TASK TO CARRY OUT
Write out exactly the lines between the line containing "You are a computer-use agent." and the end of the records, counting both ends, and leave out all pictures.

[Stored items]
______________________________

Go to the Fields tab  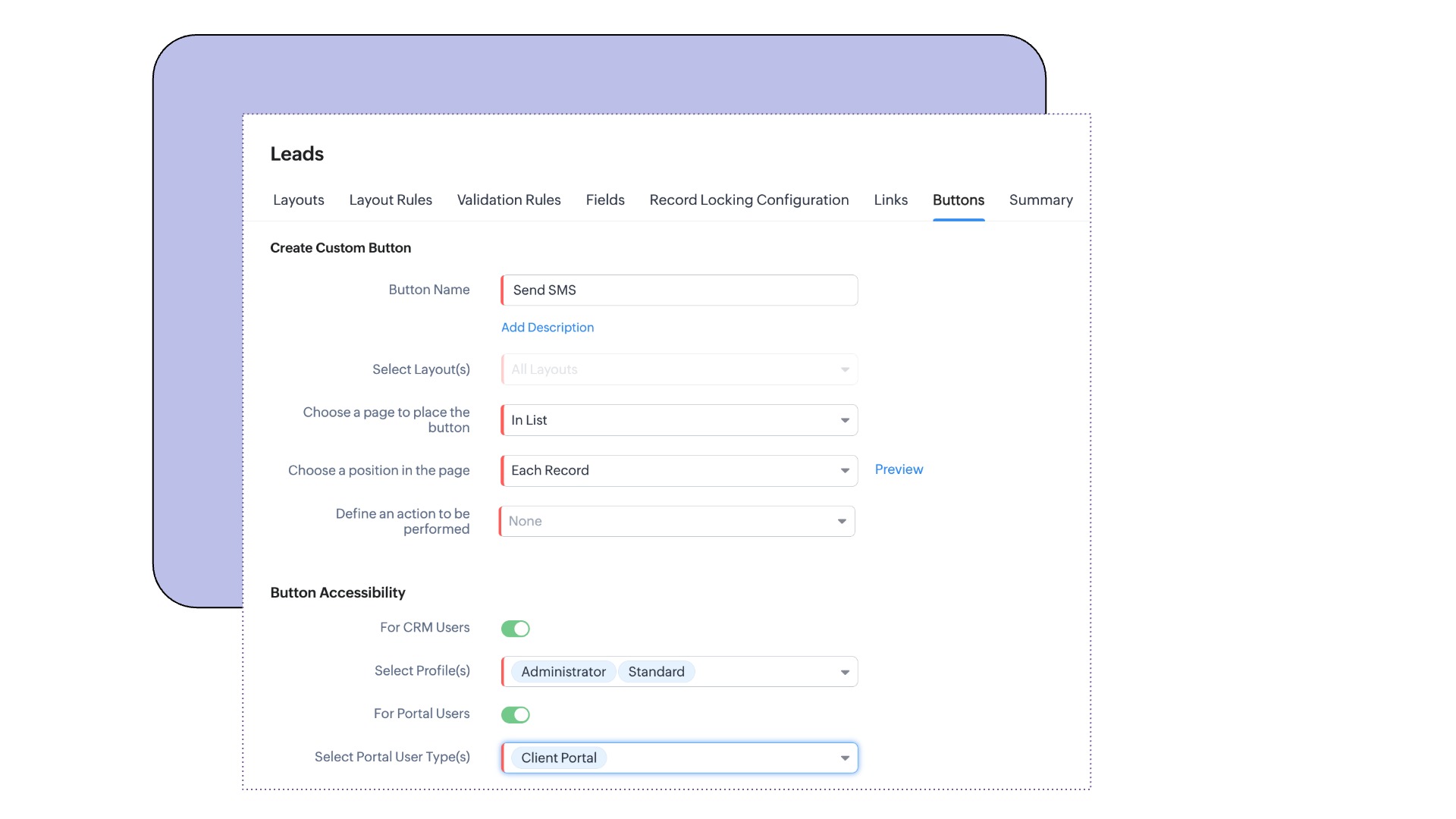[x=605, y=200]
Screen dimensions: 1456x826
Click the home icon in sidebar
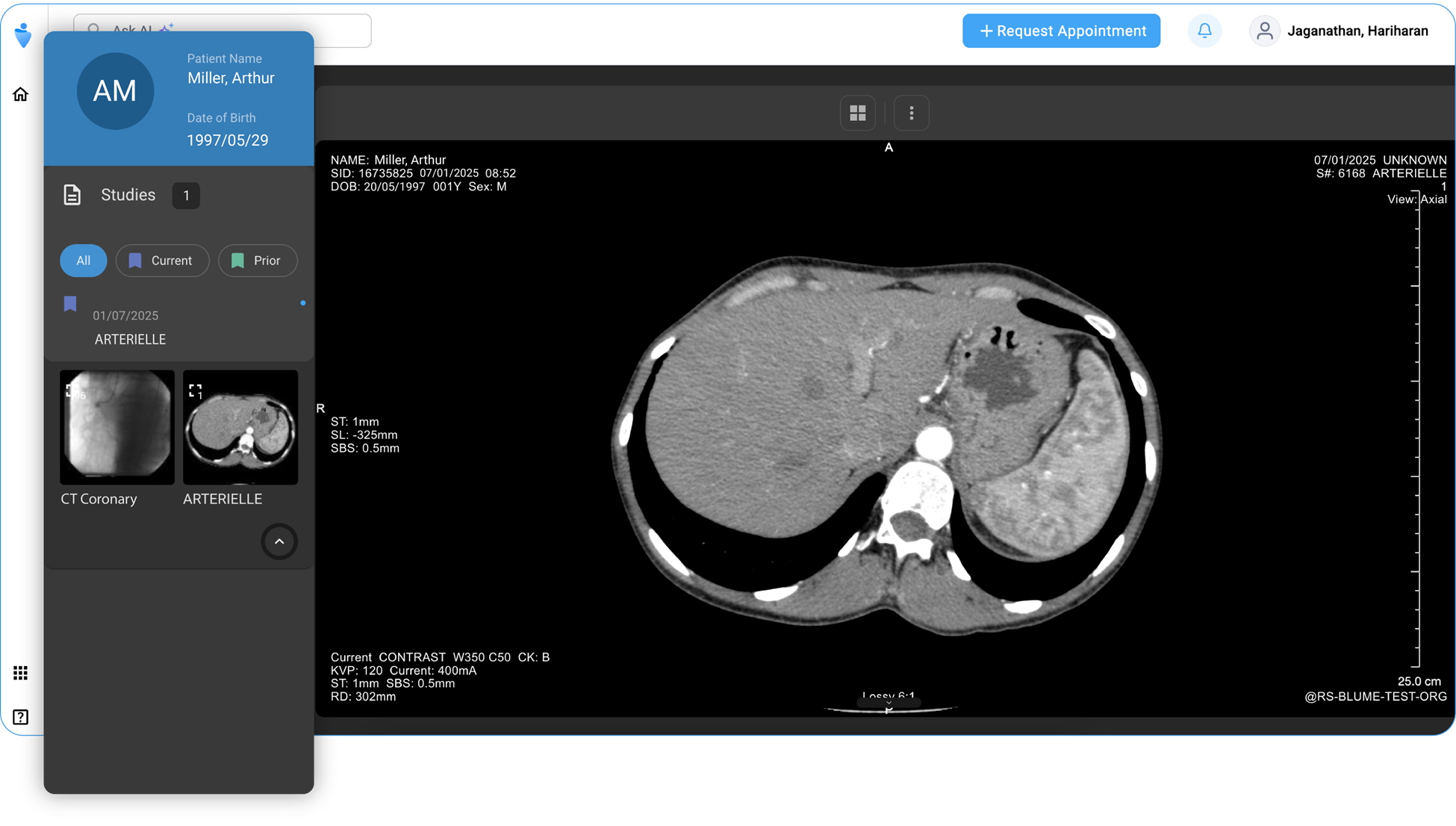click(21, 94)
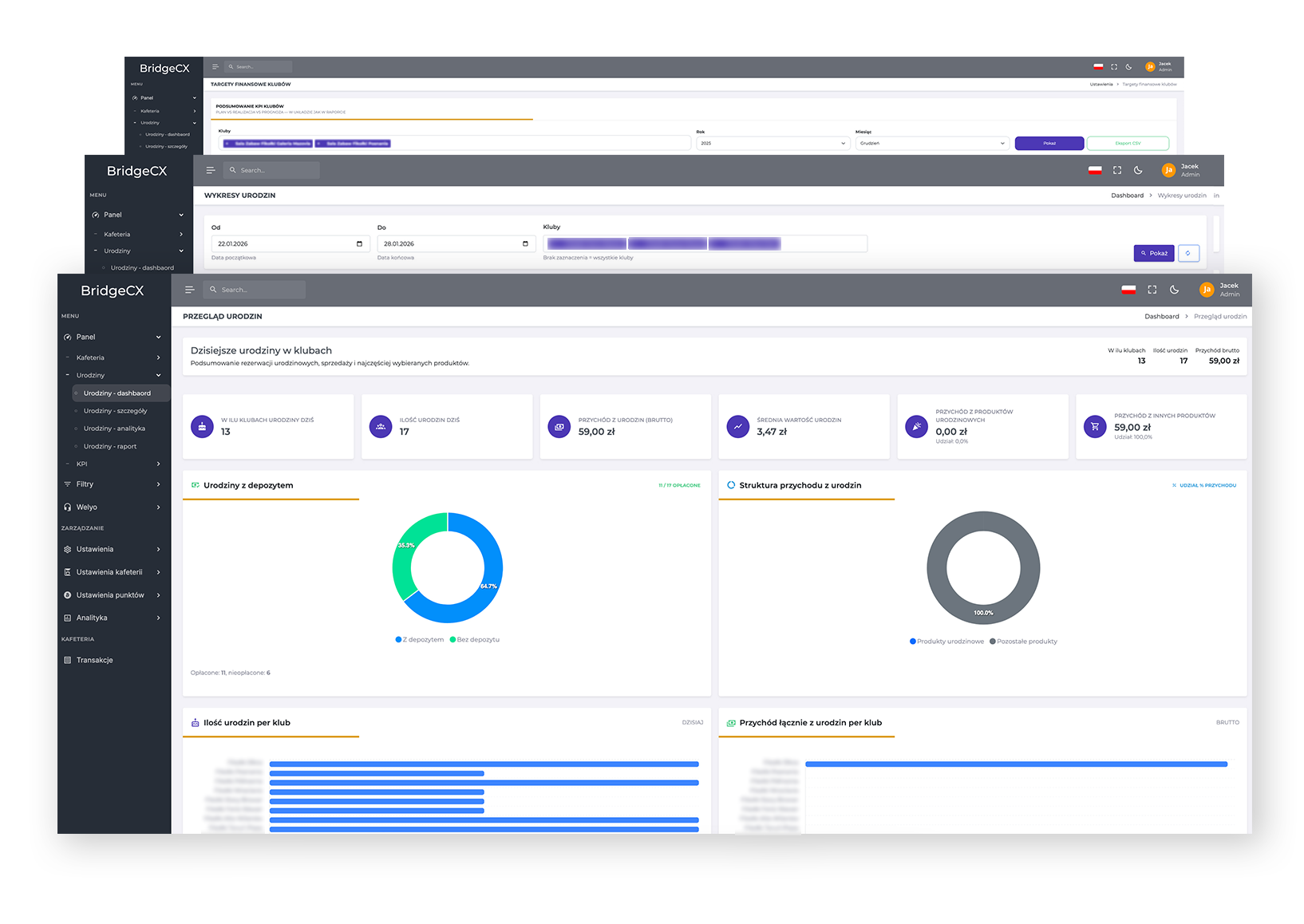
Task: Open the Rok dropdown showing 2025
Action: coord(772,143)
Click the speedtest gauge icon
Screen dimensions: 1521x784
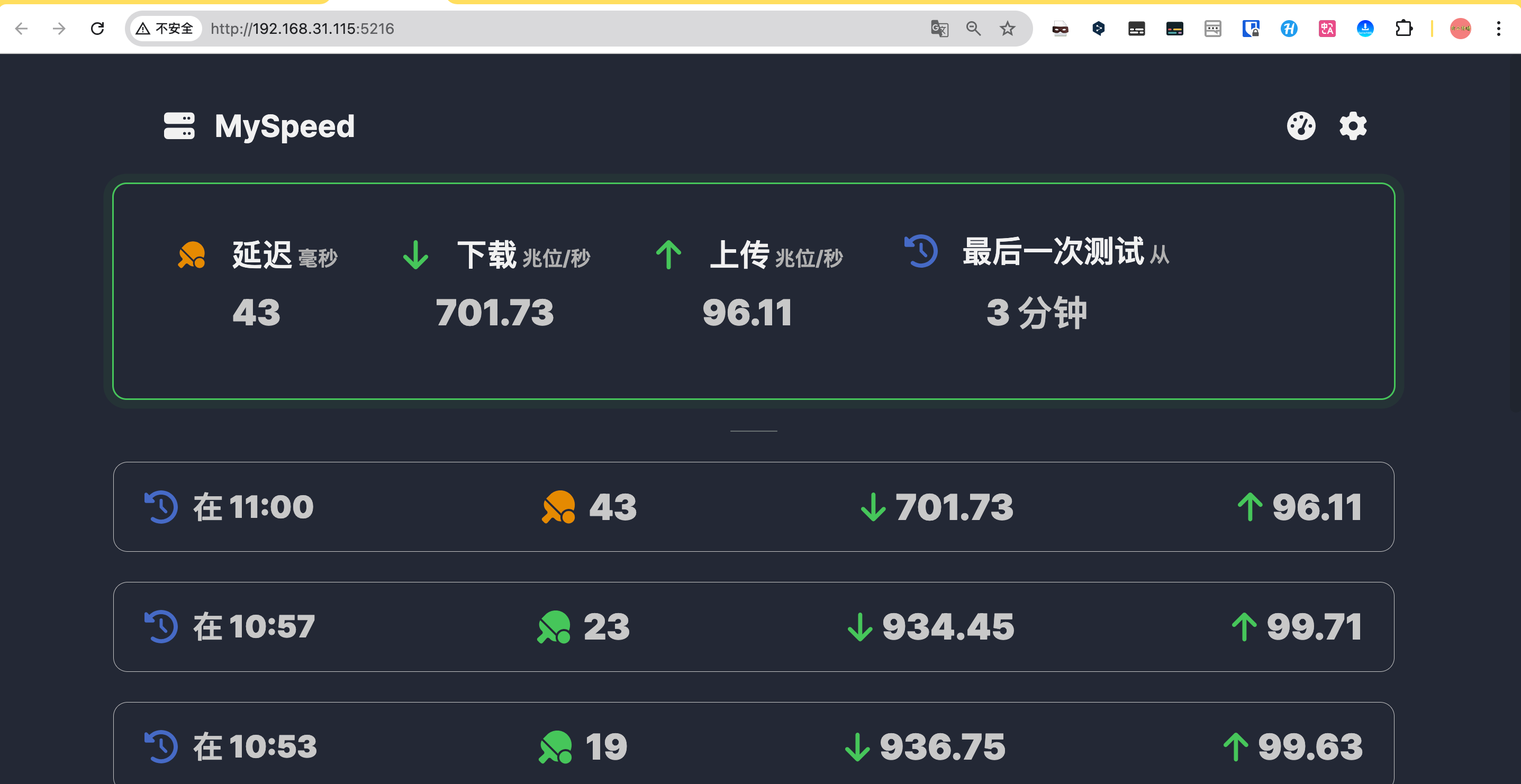coord(1301,126)
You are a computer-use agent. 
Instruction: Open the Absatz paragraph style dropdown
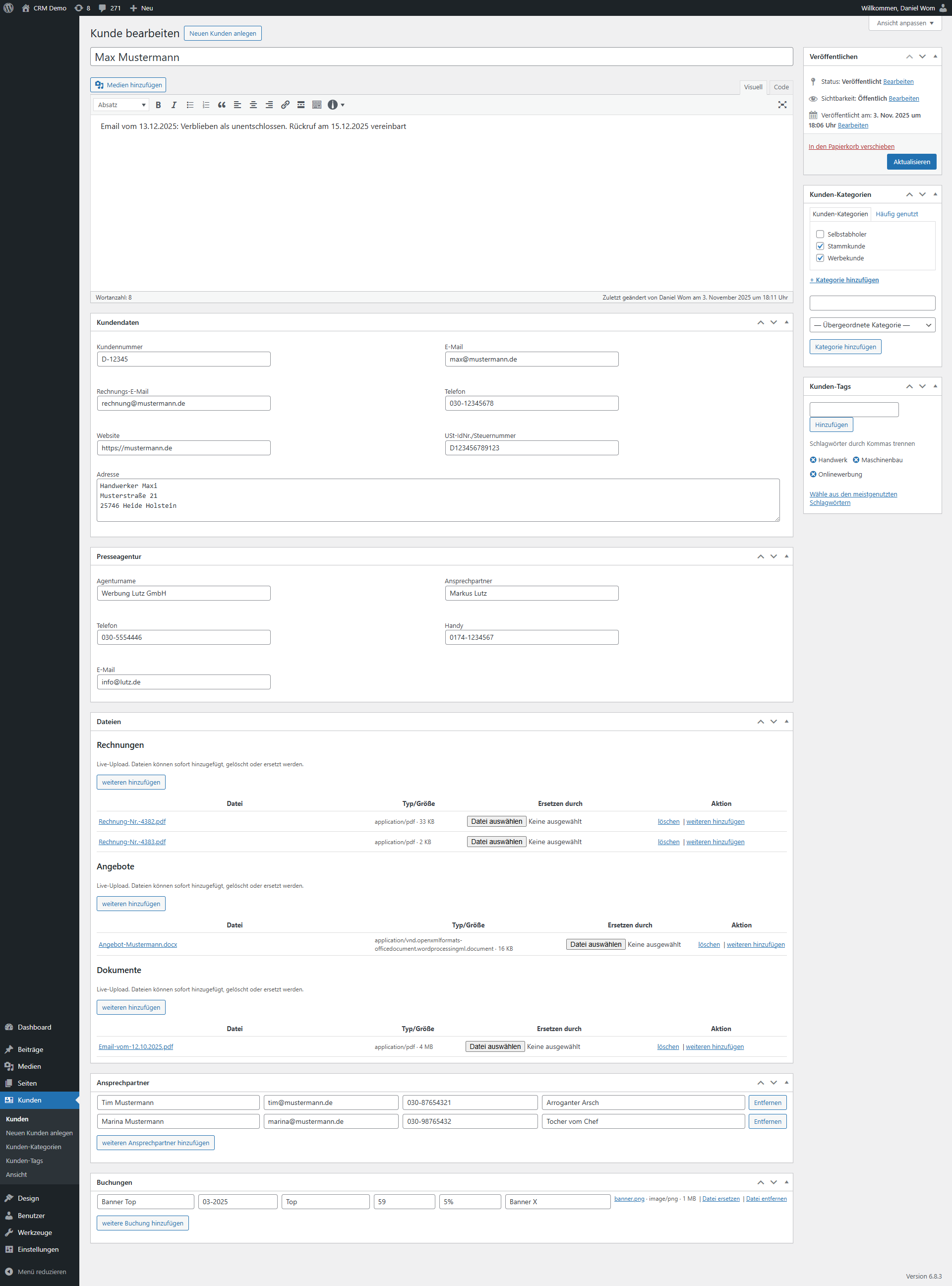(121, 104)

______________________________

REPLY TO THE EXERCISE
You are a computer-use agent. 
Instruction: Open the Absatz paragraph style dropdown
(121, 104)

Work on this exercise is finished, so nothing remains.